Dataset Construction for Legal Multilingual Language Models

Dataset Construction for Legal Multilingual Language Models 

This project is available as a Seminar or Bachelor's project. This project is also available as a group project.


Swiss court decisions are anonymized to protect the privacy of the involved people (parties, victims, etc.). Previous research [1] has shown that in certain cases, it is possible to re-identify companies involved in court decisions by linking the rulings with external data. Our project tries to go a step further by building an automated system for re-identifying involved people from court rulings. This system can then be used as a test for the anonymization practice of Swiss courts.

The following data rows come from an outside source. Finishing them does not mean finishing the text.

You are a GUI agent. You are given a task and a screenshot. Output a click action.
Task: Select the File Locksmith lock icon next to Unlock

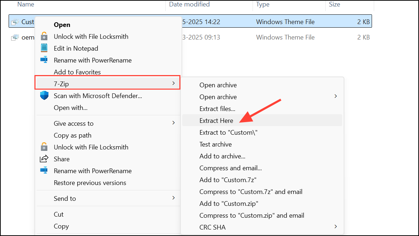coord(44,36)

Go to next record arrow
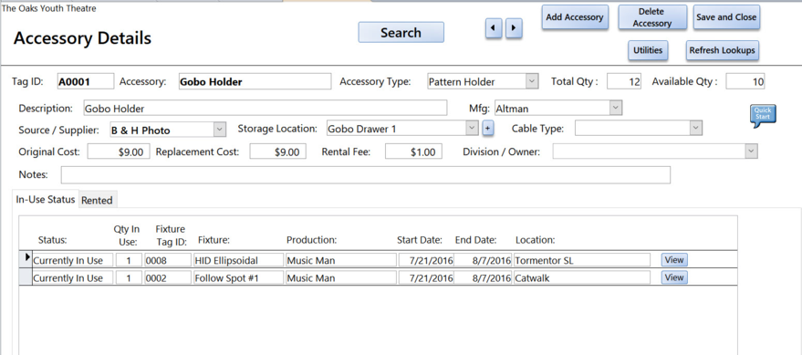pyautogui.click(x=514, y=28)
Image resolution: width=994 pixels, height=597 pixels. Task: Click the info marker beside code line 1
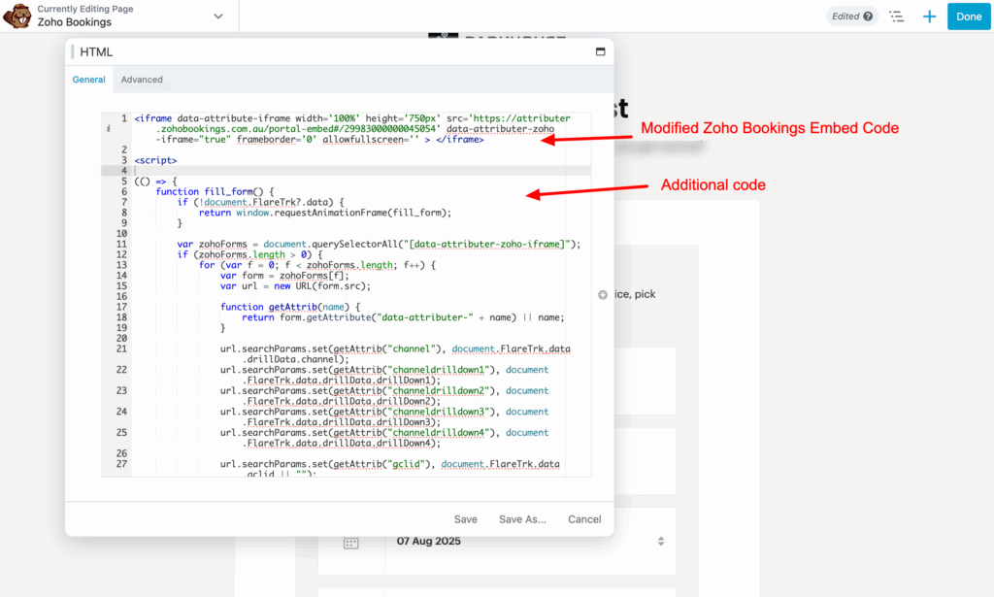pyautogui.click(x=109, y=128)

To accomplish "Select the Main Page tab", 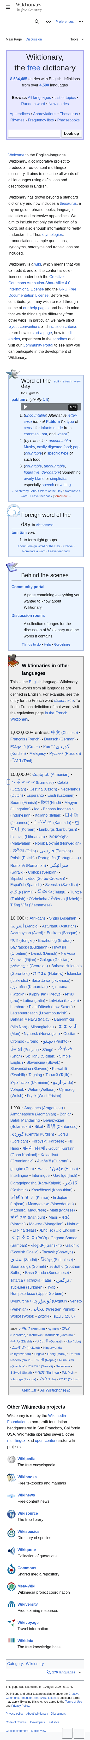I will point(14,39).
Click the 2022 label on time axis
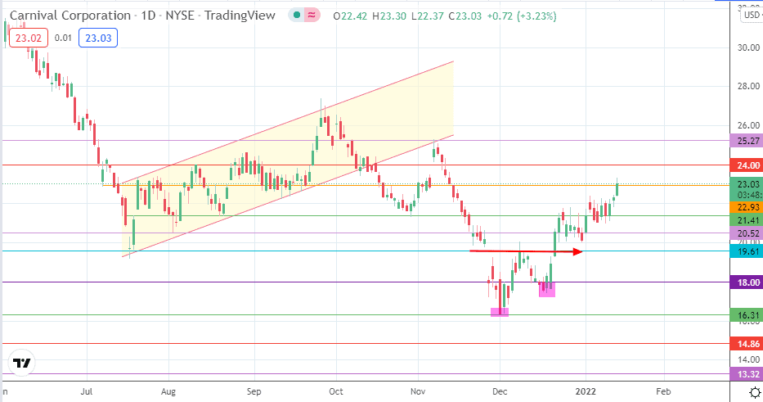Screen dimensions: 763x402 coord(586,391)
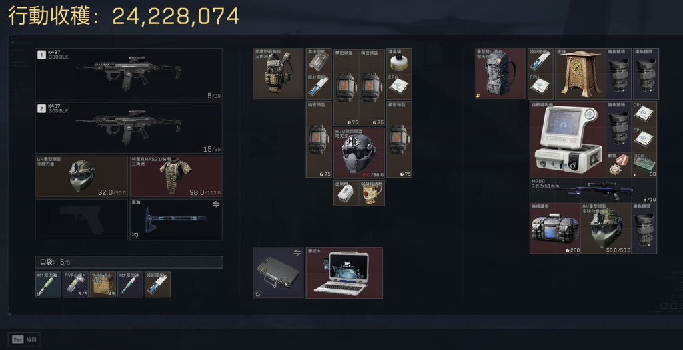Select the heavy hiking backpack icon
Image resolution: width=683 pixels, height=350 pixels.
[500, 73]
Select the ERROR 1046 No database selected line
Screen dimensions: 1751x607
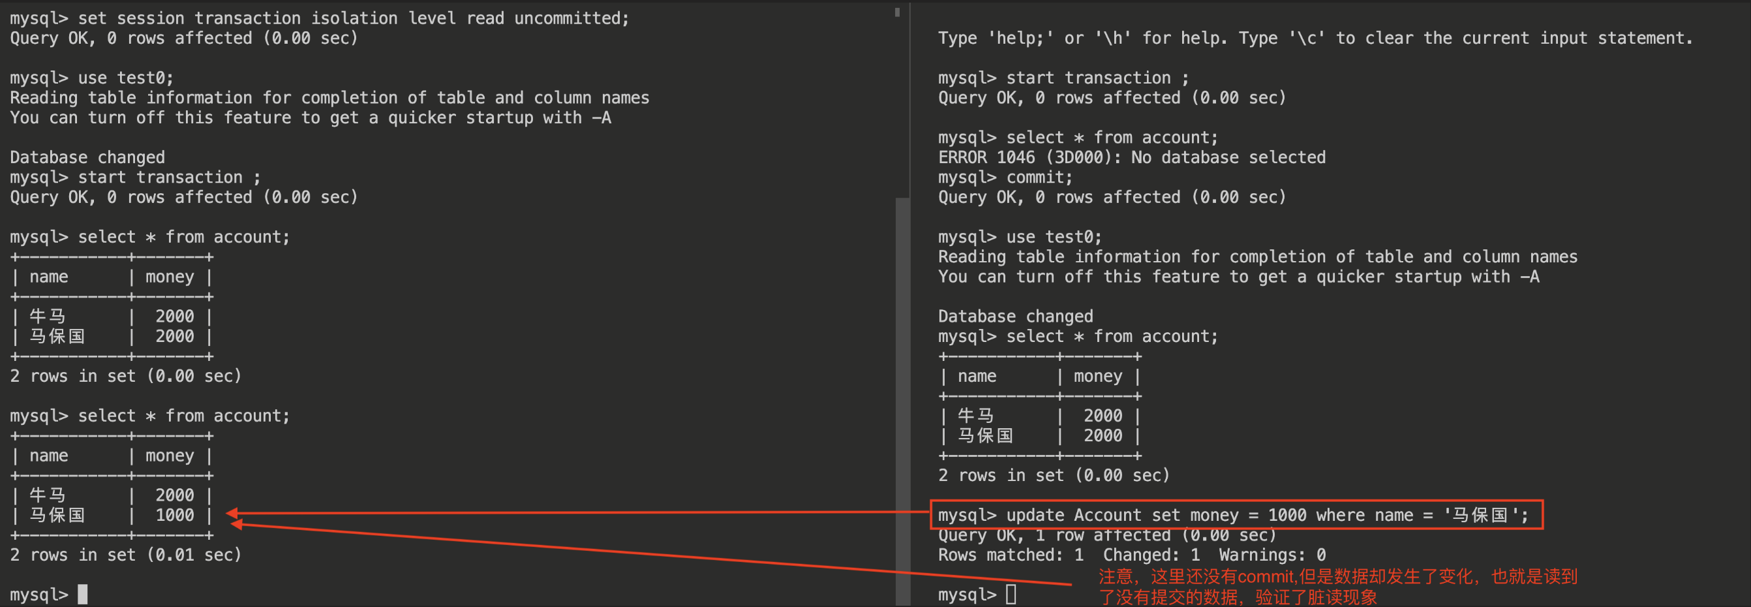point(1131,157)
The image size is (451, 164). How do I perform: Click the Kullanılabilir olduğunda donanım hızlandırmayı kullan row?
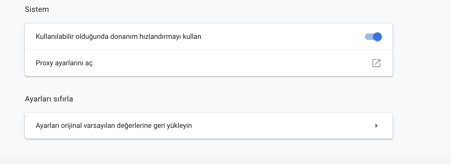tap(189, 36)
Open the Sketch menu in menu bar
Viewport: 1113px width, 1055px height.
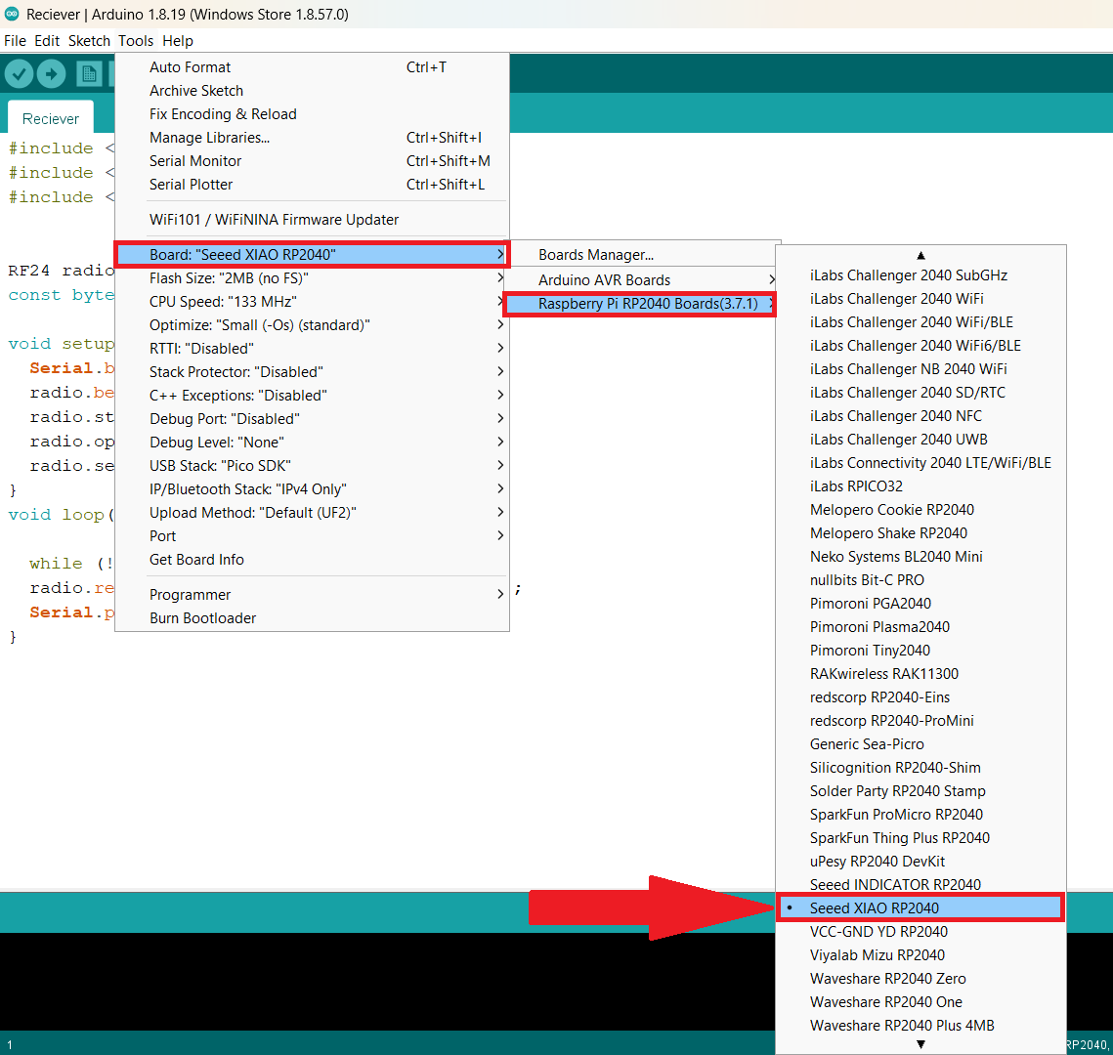click(x=89, y=41)
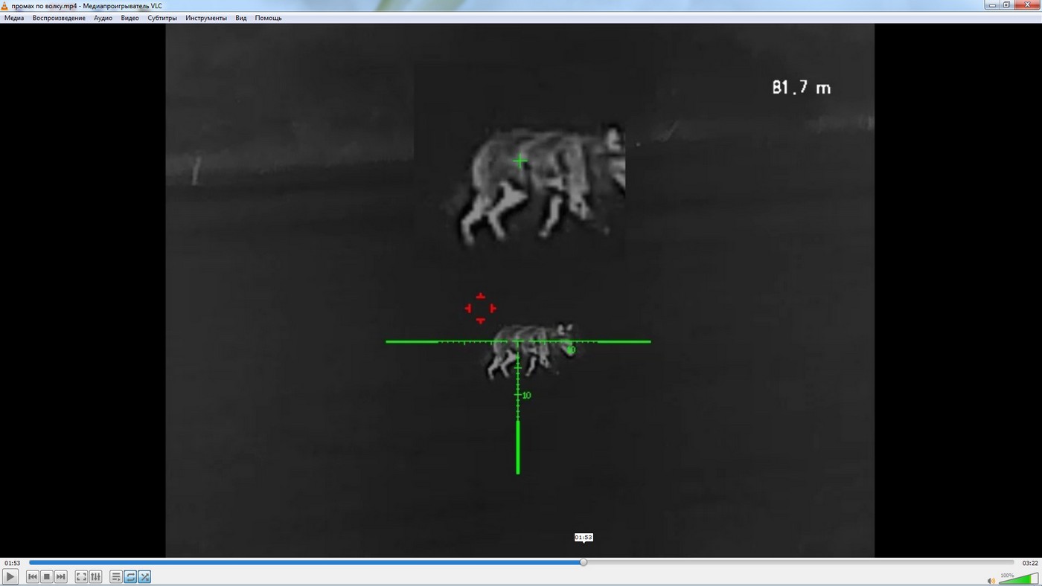Set volume using the green volume slider
This screenshot has width=1042, height=586.
tap(1018, 579)
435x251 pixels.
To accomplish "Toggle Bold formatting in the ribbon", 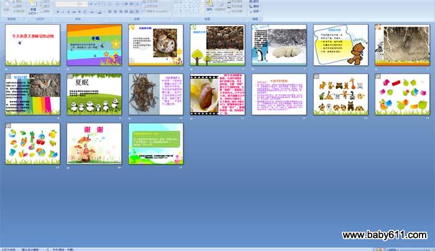I will coord(58,11).
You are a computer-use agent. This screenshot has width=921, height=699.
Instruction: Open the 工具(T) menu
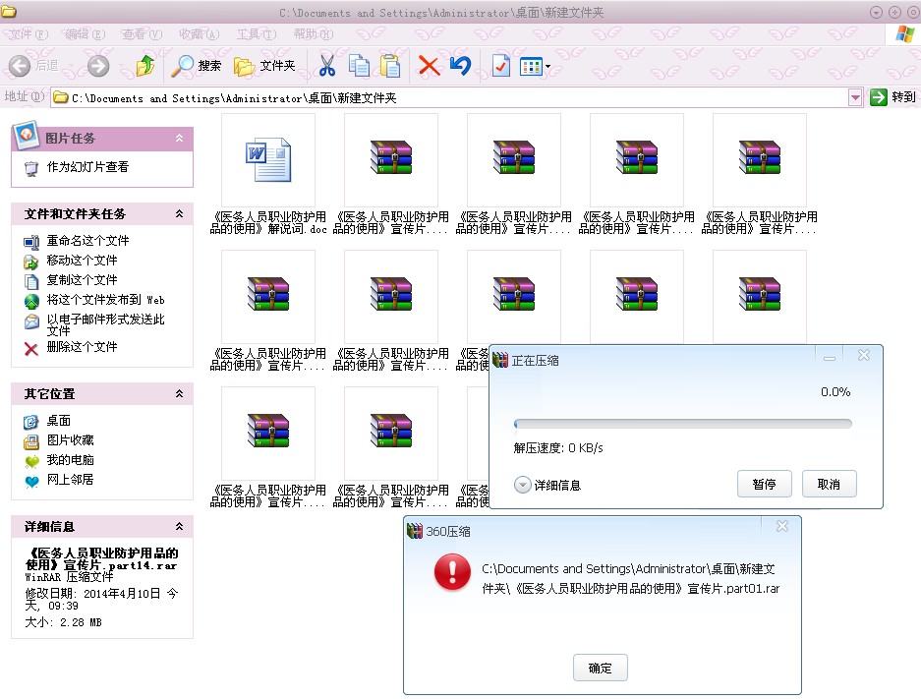pyautogui.click(x=256, y=34)
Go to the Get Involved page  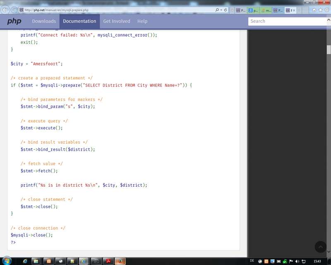117,21
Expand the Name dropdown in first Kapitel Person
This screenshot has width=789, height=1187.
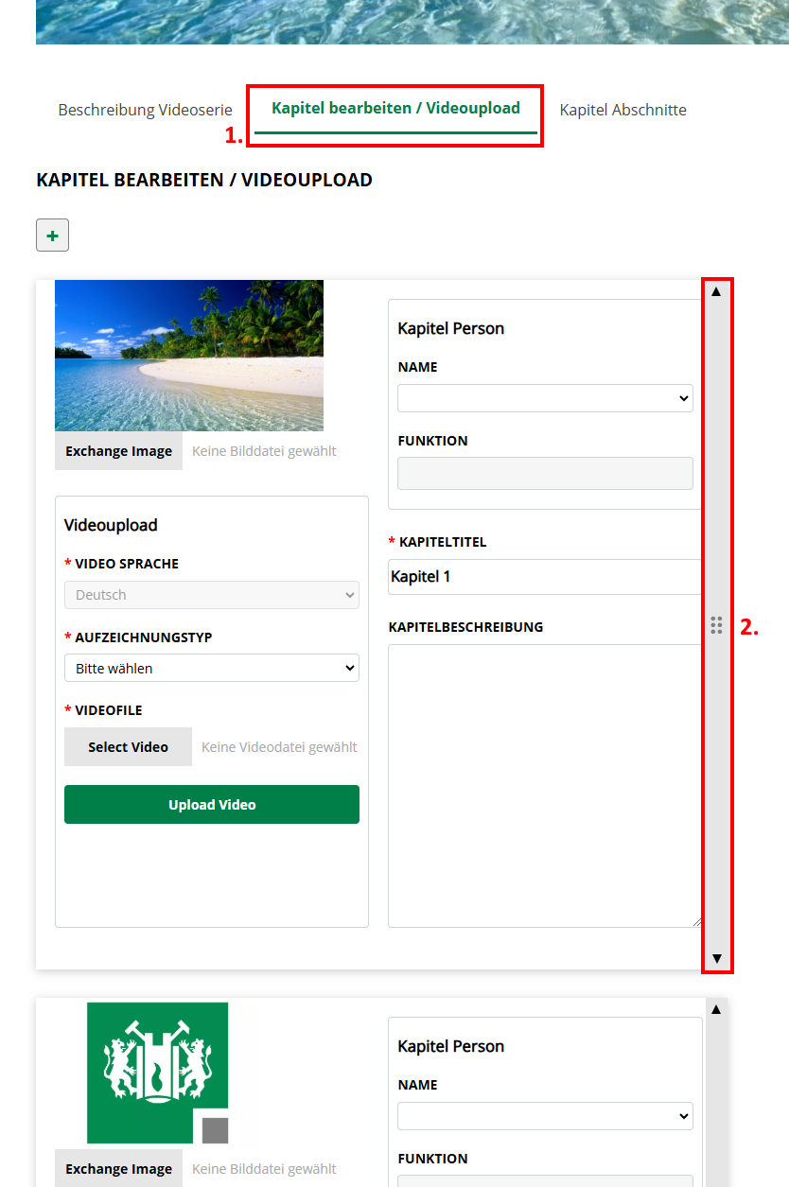545,398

For more information regarding the overarching research project, please go here.

Since legal text is often rather long, conventional transformer-based models are not optimal in this area. Various efficient transformer variants have been proposed [2]. However, none of these models has been pretrained in languages other than English so far. Additionally, models pretrained on legal data are rather rare and do not exist for the Swiss national languages so far. To pretrain an efficient multilingual transformer-based model capable of handling long text input on legal data, many corpora need to be collected. 

List of possible data sources:

Research Questions

So far, there does not exist a readily available collection of legal datasets usable for pretraining large language models.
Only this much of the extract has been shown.